The Clarence Fault is an active dextral (right lateral) strike-slip fault in the northeastern part of South Island, New Zealand. It forms part of the Marlborough fault system, which accommodates the transfer of displacement along the oblique convergent boundary between the Indo-Australian plate and Pacific plate, from the transform Alpine Fault to the Hikurangi Trough subduction zone.

==Extent==
The Clarence Fault extends from about 5 km south of Haupiri, close to the Alpine Fault to about 10 km west of Ward. This fault is the only member of the Marlborough Fault System to have neither a clear junction with the Alpine fault to the southwest nor a northeastward continuation to the coast. The southwestern part of the fault consists of many fault traces and has a transpressive "pop-up" geometry. To the northeast the strands merge to form a single fault trace in the middle of the Waiau Toa / Clarence River valley, from which the fault gets its name. At the surface the displacement on this continuous trace appears to be nearly pure horizontal, but continuous uplift of the neighbouring Inland Kaikōura Range over the same period, suggests that some of the dip-slip component thought to be present at depth on the fault zone is transferred onto thrust or reverse faults under the range. An extra 10° of clockwise rotation has been recognised within the block that lies northeast of the tip of the Clarence fault.

===Elliott Fault===
The Elliott Fault branches from the central portion of the Clarence Fault and then rejoins it.

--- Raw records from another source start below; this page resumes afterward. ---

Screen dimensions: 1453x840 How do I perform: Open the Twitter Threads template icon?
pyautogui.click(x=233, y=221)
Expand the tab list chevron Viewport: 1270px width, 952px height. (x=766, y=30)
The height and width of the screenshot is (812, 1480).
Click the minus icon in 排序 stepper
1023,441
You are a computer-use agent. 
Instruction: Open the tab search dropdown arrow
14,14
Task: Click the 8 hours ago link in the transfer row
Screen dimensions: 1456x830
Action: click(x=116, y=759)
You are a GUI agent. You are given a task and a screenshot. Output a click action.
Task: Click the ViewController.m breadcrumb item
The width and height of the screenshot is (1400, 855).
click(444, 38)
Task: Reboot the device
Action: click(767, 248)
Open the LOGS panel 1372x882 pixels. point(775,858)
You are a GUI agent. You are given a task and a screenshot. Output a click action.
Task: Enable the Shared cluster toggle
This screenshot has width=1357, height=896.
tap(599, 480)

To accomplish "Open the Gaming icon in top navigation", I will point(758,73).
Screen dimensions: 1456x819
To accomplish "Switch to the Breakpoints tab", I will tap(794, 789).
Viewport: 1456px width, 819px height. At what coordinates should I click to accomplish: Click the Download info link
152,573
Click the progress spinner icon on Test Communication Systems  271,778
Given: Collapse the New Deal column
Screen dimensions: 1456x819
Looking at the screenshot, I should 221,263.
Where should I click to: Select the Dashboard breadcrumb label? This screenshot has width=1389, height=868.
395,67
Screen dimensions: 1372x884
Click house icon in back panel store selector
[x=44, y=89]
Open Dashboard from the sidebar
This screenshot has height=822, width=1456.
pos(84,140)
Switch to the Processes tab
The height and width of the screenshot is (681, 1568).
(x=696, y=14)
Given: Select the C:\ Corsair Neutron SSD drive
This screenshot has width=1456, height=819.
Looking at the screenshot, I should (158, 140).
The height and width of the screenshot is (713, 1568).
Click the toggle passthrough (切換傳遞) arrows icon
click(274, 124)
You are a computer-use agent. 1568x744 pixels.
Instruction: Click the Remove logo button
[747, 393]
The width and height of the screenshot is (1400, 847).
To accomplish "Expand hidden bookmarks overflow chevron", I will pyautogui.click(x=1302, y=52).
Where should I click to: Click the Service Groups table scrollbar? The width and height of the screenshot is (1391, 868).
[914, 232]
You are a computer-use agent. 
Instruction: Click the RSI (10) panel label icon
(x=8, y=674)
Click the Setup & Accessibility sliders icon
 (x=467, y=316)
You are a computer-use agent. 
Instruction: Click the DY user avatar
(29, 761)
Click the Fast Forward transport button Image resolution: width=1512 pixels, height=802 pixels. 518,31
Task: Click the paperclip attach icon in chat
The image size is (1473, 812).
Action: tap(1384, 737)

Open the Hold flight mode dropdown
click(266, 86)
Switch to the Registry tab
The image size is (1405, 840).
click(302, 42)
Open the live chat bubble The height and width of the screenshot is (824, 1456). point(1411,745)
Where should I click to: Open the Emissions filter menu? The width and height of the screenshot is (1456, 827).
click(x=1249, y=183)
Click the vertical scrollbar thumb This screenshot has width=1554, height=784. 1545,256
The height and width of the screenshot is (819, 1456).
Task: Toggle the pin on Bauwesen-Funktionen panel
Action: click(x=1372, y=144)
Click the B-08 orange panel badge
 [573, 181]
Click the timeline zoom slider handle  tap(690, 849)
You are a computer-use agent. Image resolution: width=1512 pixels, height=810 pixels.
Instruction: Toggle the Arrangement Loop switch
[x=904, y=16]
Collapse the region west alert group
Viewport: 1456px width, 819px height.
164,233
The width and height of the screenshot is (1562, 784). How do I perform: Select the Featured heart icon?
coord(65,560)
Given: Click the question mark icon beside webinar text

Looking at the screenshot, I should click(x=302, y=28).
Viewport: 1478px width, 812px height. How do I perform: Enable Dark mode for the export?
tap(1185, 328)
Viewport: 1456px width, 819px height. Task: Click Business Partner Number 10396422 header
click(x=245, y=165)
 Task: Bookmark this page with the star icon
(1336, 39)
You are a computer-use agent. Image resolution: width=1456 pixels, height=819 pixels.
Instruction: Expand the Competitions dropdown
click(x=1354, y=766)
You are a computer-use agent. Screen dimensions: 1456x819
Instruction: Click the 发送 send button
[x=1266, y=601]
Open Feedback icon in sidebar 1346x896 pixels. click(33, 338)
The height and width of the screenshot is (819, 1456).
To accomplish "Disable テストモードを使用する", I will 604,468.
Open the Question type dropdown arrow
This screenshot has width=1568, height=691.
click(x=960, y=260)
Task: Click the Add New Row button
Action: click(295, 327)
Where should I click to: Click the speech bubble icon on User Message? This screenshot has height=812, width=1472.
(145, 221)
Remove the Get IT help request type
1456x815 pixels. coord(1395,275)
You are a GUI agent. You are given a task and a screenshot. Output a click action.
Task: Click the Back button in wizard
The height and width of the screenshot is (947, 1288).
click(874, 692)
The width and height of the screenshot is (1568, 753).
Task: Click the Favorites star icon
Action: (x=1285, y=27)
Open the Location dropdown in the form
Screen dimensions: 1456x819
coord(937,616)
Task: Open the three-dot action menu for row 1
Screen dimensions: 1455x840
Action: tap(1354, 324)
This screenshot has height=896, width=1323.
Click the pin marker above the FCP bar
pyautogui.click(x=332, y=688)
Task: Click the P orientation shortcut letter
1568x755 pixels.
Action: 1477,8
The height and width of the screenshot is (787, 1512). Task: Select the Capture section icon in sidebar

A recurrence interval for earthquakes along this fault is estimated to be 2000-3500 years.

==Recent seismicity==
Measurements from the southwestern part of the fault suggest 76-80 m of dextral displacement since the Late Pleistocene, about 18,000 years ago. This gives an average slip rate of 3.6-4.4 mm/yr with an average slip of about 5 m for each event. In the northeastern part of the fault, the estimated slip-rate is somewhat higher, 4.7 mm/yr and the average slip also higher at about 7 m. A recurrence interval of about 1500 years has also been estimated for this part of the fault. The timing of the most recent earthquake on the northeastern fault segment is poorly constrained, but is likely to be in the range 950-2000 years ago.

==Seismic hazard==
The likelihood of a significant earthquake happening on the Clarence Fault in the next 50-100 years is regarded as moderate to possibly high, although poorly constrained by the available data.